**What to produce**
Please put every line of the entries below into a numbered list, leaving out the blank lines.

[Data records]
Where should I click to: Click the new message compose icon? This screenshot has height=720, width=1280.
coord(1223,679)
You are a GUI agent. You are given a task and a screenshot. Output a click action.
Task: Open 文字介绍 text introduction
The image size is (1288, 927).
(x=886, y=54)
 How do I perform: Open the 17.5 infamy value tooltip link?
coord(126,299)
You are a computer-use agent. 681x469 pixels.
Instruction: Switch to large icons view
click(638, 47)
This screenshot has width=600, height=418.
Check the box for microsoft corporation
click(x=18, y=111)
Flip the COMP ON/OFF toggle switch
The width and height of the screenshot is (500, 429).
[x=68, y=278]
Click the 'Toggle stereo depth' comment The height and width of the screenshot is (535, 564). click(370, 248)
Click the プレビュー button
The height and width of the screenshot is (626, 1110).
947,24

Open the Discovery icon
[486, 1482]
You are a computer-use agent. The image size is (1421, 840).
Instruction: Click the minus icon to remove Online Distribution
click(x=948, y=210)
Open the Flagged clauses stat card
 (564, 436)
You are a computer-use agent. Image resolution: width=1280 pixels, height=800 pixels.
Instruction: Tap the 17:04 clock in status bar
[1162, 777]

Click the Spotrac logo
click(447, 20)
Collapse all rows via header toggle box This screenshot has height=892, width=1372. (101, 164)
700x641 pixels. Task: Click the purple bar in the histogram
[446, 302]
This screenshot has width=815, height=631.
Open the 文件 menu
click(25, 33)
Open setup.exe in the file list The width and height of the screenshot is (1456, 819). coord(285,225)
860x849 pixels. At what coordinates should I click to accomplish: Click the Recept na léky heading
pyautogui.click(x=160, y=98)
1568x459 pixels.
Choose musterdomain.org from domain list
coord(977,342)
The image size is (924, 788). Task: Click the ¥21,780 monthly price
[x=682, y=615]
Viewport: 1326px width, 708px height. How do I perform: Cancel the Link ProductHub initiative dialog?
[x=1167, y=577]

**Complete output**
1. Where should I click to: Click the new message compose icon? This screenshot has height=720, width=1280.
2. coord(1223,679)
3. You are a GUI agent. You are given a task and a screenshot. Output a click action.
4. Task: Open 文字介绍 text introduction
5. The image size is (1288, 927).
6. (x=886, y=54)
7.  How do I perform: Open the 17.5 infamy value tooltip link?
8. coord(126,299)
9. You are a computer-use agent. 681x469 pixels.
10. Instruction: Switch to large icons view
11. click(638, 47)
12. This screenshot has width=600, height=418.
13. Check the box for microsoft corporation
14. click(x=18, y=111)
15. Flip the COMP ON/OFF toggle switch
16. The width and height of the screenshot is (500, 429).
17. [x=68, y=278]
18. Click the 'Toggle stereo depth' comment The height and width of the screenshot is (535, 564). click(370, 248)
19. Click the プレビュー button
20. The height and width of the screenshot is (626, 1110).
21. 947,24
22. Open the Discovery icon
23. [486, 1482]
24. You are a computer-use agent. The image size is (1421, 840).
25. Instruction: Click the minus icon to remove Online Distribution
26. click(x=948, y=210)
27. Open the Flagged clauses stat card
28.  (564, 436)
29. You are a computer-use agent. Image resolution: width=1280 pixels, height=800 pixels.
30. Instruction: Tap the 17:04 clock in status bar
31. [1162, 777]
32. Click the Spotrac logo
33. click(447, 20)
34. Collapse all rows via header toggle box This screenshot has height=892, width=1372. (101, 164)
35. 700x641 pixels. Task: Click the purple bar in the histogram
36. [446, 302]
37. This screenshot has width=815, height=631.
38. Open the 文件 menu
39. click(25, 33)
40. Open setup.exe in the file list The width and height of the screenshot is (1456, 819). coord(285,225)
41. 860x849 pixels. At what coordinates should I click to accomplish: Click the Recept na léky heading
42. pyautogui.click(x=160, y=98)
43. 1568x459 pixels.
44. Choose musterdomain.org from domain list
45. coord(977,342)
46. The image size is (924, 788). Task: Click the ¥21,780 monthly price
47. [x=682, y=615]
48. Viewport: 1326px width, 708px height. How do I perform: Cancel the Link ProductHub initiative dialog?
49. [x=1167, y=577]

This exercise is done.